What is expected
Continue the patent text on the in-vehicle sound reproduction system, starting after its final sentence.

Passage provided
'''

US20080292106A1

US20080292106A1 - Sound Reproducing System and Automobile Using Such Sound Reproducing System

Info

Publication number: US20080292106A1
Application number: US11/630,106
Authority: US
Inventors: Toshiya Nakagaki
Original assignee: Individual
Current assignee: Panasonic Corp
Priority date: 2005-04-14
Filing date: 2006-04-14
Publication date: 2008-11-27
Also published as: WO2006112382A1; US8103017B2; EP1775995A1; JP2006295781A

Abstract

The sound reproduction system provided for in-vehicle use includes: a music signal source; a first group of a first transducer, a second transducer, a third transducer and a fourth transducer connected to the music signal source; a signal processor to shift the phase of first sound signals output from the music signal source; and a second group of a first transducer, a second transducer, a third transducer and a fourth transducer connected to the signal processor.

Description

TECHNICAL FIELD

The present invention relates to a sound reproduction system and a vehicle using the same.

BACKGROUND ART

A conventional sound reproduction system of the kind has had a configuration as shown in FIG. 5. In FIG. 5, a plurality of audio files stored in memory 1 are transmitted to distribution box 2. Distribution box 2 has controlled to transmit requested audio files to respective transducers 3. Where, transducer 3 stands for a headphone or a speaker embedded in a headrest.
Additionally, there has been a technology called active noise canceling with a configuration shown in FIG. 6. In FIG. 6, microphone 5 detects noises propagating in duct 4 to create a sound wave with an anti-phase to the detected sound wave by signal processor 6, allowing speaker 7 to produce the anti-phase sound wave to cancel the noises out.
Known Information Disclosure Statements (IDS) for the present patent application are for instance Unexamined Japanese Patent Publication No. 2004-80765 and No. H05-223334.
However, a problem has been that a vehicle with the conventional sound reproduction system lacks comfortable in-vehicle environment.
That is, in the conventional system, passengers on the backseat need to use a headphone to prevent a driver from hearing to a loud sound such as an explosion sound in a movie, which damages a comfortable in-vehicle environment. Even if a speaker is embedded in a headrest instead of using a headphone, the sound volume is restricted to prevent a loud sound in a movie from leaking, causing a lack in a comfortable in-vehicle environment.

SUMMARY OF THE INVENTION

The present invention aims at solving aforementioned problems and providing a sound reproduction system to realize a comfortable in-vehicle environment.

'''

Given material
'''

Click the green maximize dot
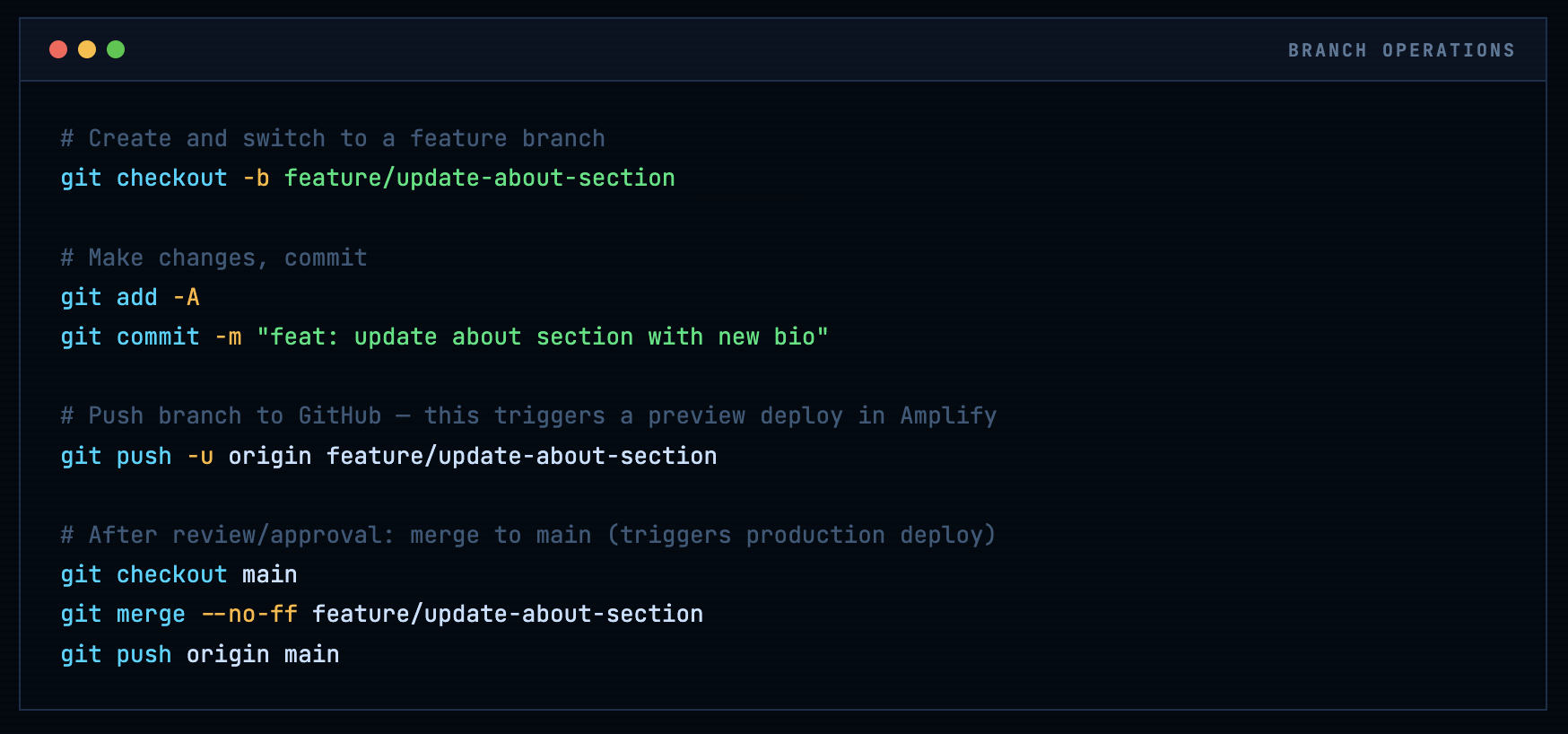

'''

Response
The sound reproduction system disclosed has: a first sound signal source; a first transducer connected to the first sound signal source; a signal processor connected to the first sound signal source and to shift a phase of a first sound signal output from the first sound signal source by 180 degrees; and a second transducer connected to the signal processor.
In a vehicle using the sound reproduction system, only the sound output from the first transducer can be canceled for a certain passenger's seat. Therefore, passengers sitting on the backseat can enjoy movies or music that they request in a loud sound from the first transducer without using any headphone. Only the sound is canceled at the driver's seat but sounds necessary to hear such as horns or the like are not canceled, which can realize a comfortable in-vehicle environment.

BRIEF DESCRIPTION OF THE DRAWINGS

FIG. 1 shows a block diagram of a sound reproduction system and a vehicle using the same in exemplary embodiment 1 of the present invention.

FIG. 2 shows a top view showing a positional relation between transducers of the sound reproduction system and a listener in exemplary embodiment 1 of the present invention.

FIG. 3 shows another block diagram of a sound reproduction system and a vehicle using the same in exemplary embodiment 1 of the present invention.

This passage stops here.